In his essay, Reynolds learns what it means to confront his shame, realizing he has spent his adulthood trying to atone for leaving his mother during her surgery. In his essay, Reynolds shows how his tendency to carry shame with him was set in place at birth. The trips with his mother to visit Reynolds’s ailing grandfather instilled a value of putting family first, and Reynolds saw his action as a betrayal of that principle.
“For me, and many Black people, the data revealed by systemic racism isn’t a vague notion but a real enemy that may turn and come after me, at the moment when I’m too joyful to pay attention.”
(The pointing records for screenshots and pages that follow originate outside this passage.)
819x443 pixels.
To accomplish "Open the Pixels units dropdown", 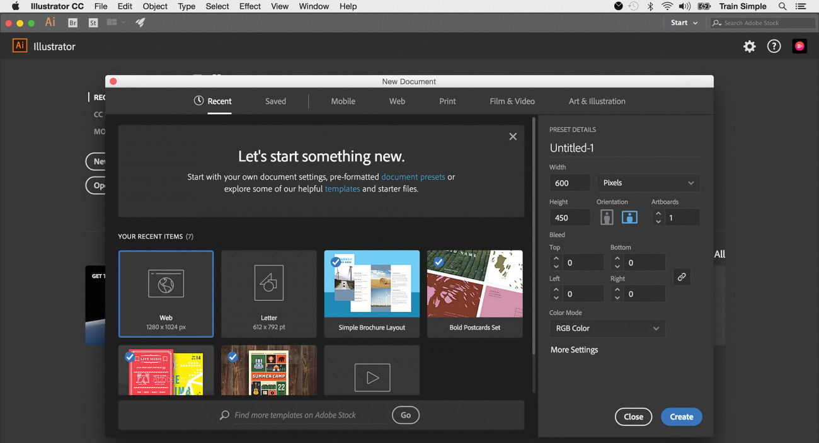I will coord(648,183).
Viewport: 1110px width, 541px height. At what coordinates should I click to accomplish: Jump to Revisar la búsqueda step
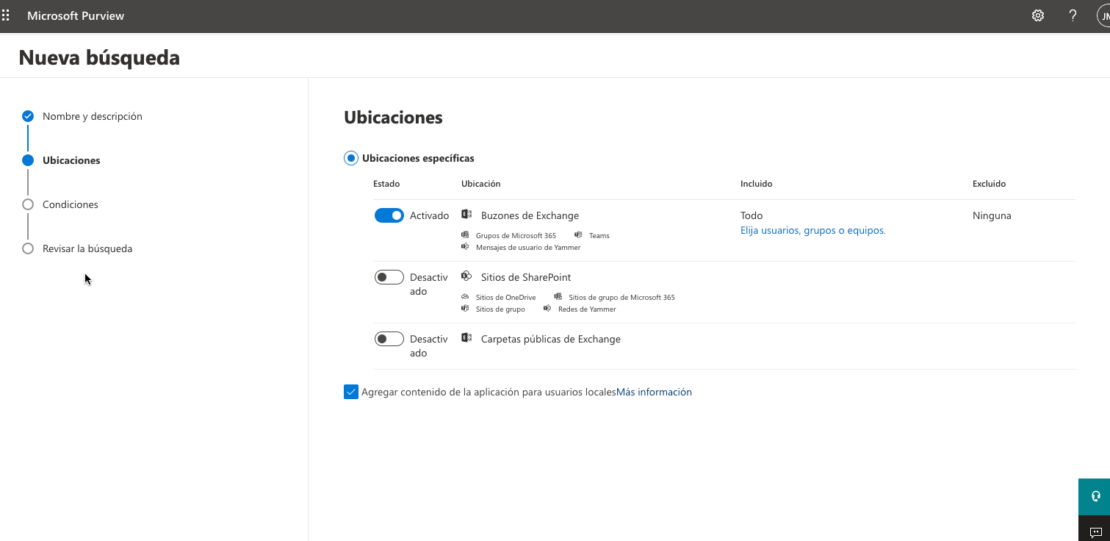87,248
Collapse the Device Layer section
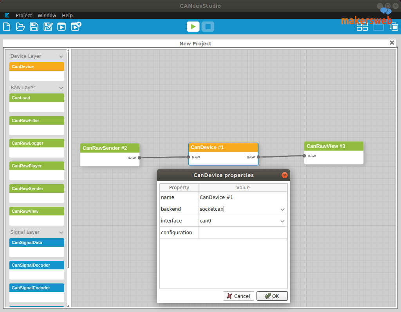This screenshot has width=401, height=312. (x=61, y=57)
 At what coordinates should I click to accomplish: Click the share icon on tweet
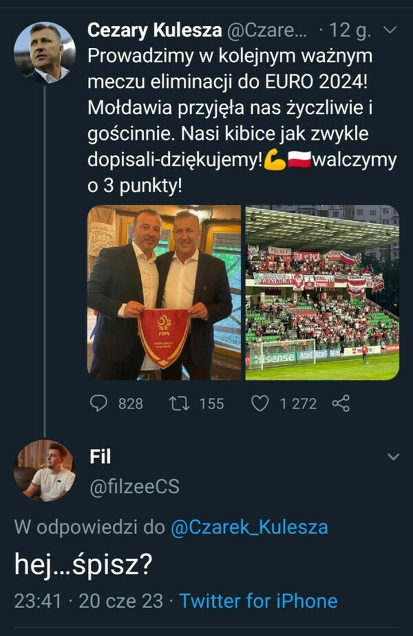[x=340, y=403]
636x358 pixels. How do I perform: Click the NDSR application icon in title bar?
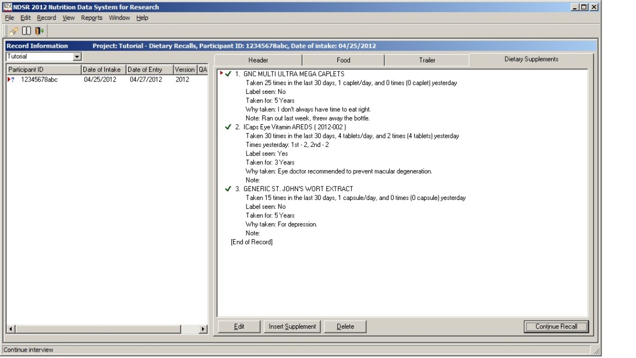[x=8, y=7]
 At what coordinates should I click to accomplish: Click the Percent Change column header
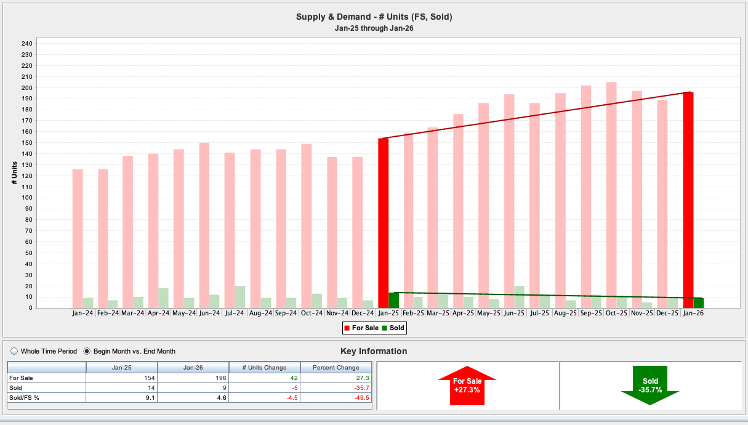[336, 368]
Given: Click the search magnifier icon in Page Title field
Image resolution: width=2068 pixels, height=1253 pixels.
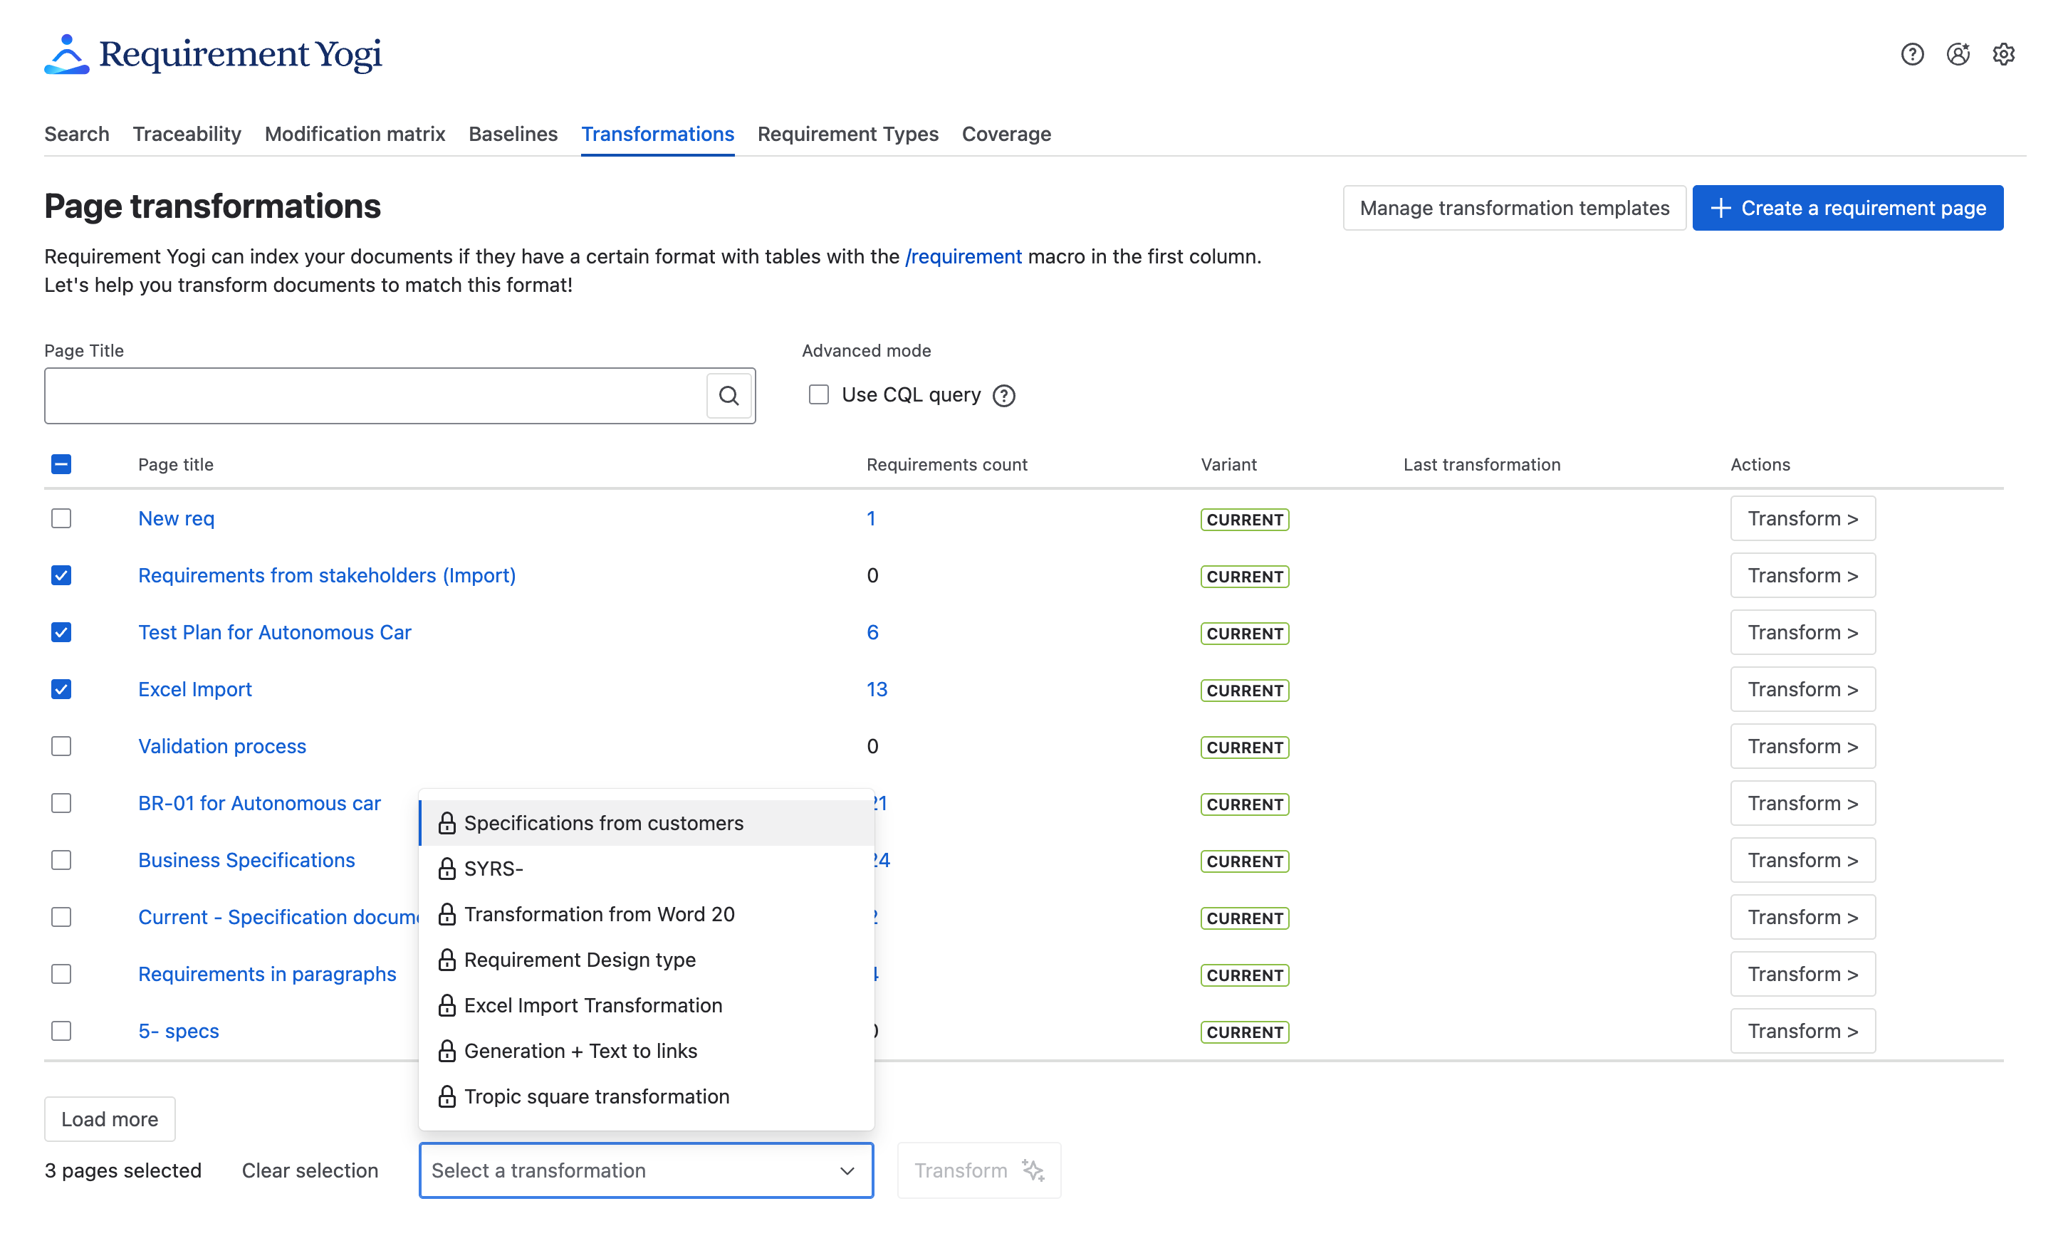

In this passage, Austin Channing Brown describes her confrontation with foreboding joy. The Trauma of Racism and White Supremacy activated her sense that joy was something to be viewed with suspicion. Her experiences taught her that there was no point in engaging with joy in the moment; around the corner, a danger always lurked. Channing Brown’s understanding of foreboding joy comes from Brené Brown.
“But our community has learned that even the darkest depths of human evil cannot stuff out our experience of joy.”
This quotation represents Austin Channing Brown’s reclamation of joy. She asserts that white supremacy cannot and should not stifle joy. This connects to the theme of Vulnerability as Resistance. Vulnerability, also known as emotional risk, is synonymous with joy.